I thanked her and left the Far East Territorial Committee for Meteorology and Monitoring of the Environment with all the data needed to verify that this place is damn cold. Khabarovsk sits on the 49th parallel, about the same latitude as Paris. The westerly wind that warms Paris travels 5,000 miles before reaching Khabarovsk, passing over all of Europe and Asia. By the time it rattles my window, it has lost its European charm. Perhaps it lost it in Mongolia or Siberia. In any case, it has grown unruly and mean.
People here can’t hide from the wind. Most don’t own cars. They walk. Mothers wrap their toddlers in wool and fur and pull them down the sidewalk on sleds. Men undo the flaps of their fur hats, letting them hang over their cheeks so their heads look like half-frozen basset hounds. Young girls cover their noses with their mittens and hurry home. Because the buses and trams are poorly heated, the insides of their windows are caked with ice. Passengers scrape peepholes with their thumbnails.
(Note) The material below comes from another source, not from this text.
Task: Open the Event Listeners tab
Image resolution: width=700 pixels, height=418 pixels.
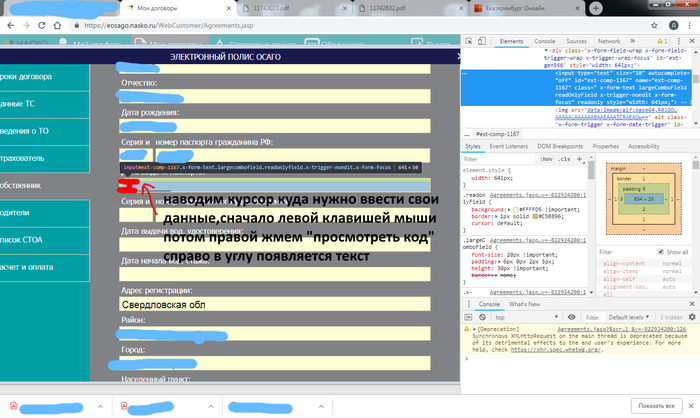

Apartments offer no refuge. Many are cold. The entire city is heated with hot water boiled by three central power plants. The water is pumped through pipes buried below ground. Unfortunately, the pipes leak. This is why the hot water never reaches some radiators. It also explains why steam shoots from the ground everywhere, giving the impression that Khabarovsk is built on an active volcano. Be careful when walking at the streets here. Every few hundred yards there’s an open man hole. No one seems very concurred that these holes remain uncovered for months at a time. Try not to fall down one. Some of the holes are more than twenty feet deep, and once you reach bottom, you’ll find yourself trapped in the city’s heating system.
Yesterday, I went to the office of the deputy mayor to find out more about the system. When I arrived, two elderly women were waiting to see him. They had been waiting all morning. One said her water pipes had frozen and burst, flooding her flat with water. The same thing happened six times last winter, she said. The other woman told me her apartment is only zero degrees Celsius. She said her 94-year-old mother spent most of last winter lying in bed wearing all her clothes. By spring, she was dead.
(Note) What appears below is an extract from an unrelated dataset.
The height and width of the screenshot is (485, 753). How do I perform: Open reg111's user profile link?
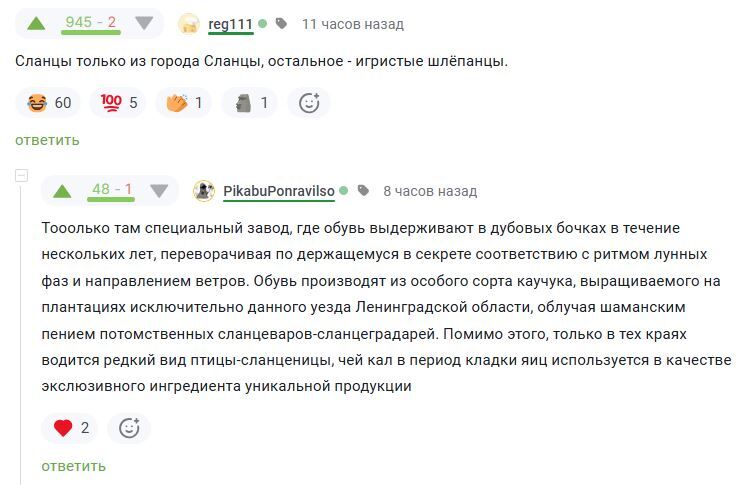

“She had good health,” she said. “If it wasn’t so cold, she would be alive now.”
I was called in to see the deputy mayor. He looked tired. He told me Power Plant #3 suffered water pressure problems last week, leaving 500 apartments without heat for three days. The city’s power plants are poorly designed, he said, and 20 percent of the city’s pipes need to be replaced, but the city can’t afford it.
I tried to cheer him up with humor: “Please, I live at 7 Sheronava St., Apt. #128. Could you raise the temperature in my room by five degrees?”
He wrote down my address.
“No, no, it’s just a joke,” I said. “The temperature in my room is fine.”
The mayor, who had walked in during the interview, insisted I tell him the temperature in my room.
“It’s 18 (Celsius) degrees,” I said.
“That’s normal,” he said, laughing. He said he wanted to make sure that the city’s only American journalist stayed warm for the winter.
I said good-bye to the mayor and the deputy mayor. On the way out of the office, I looked for the two old women in the waiting room, but they were gone. I walked home. I pulled my flaps down over my ears and covered my face with a scarf. A light snow was in the wind, which seemed particularly strong and biting. As usual, it blew from the west, from Paris.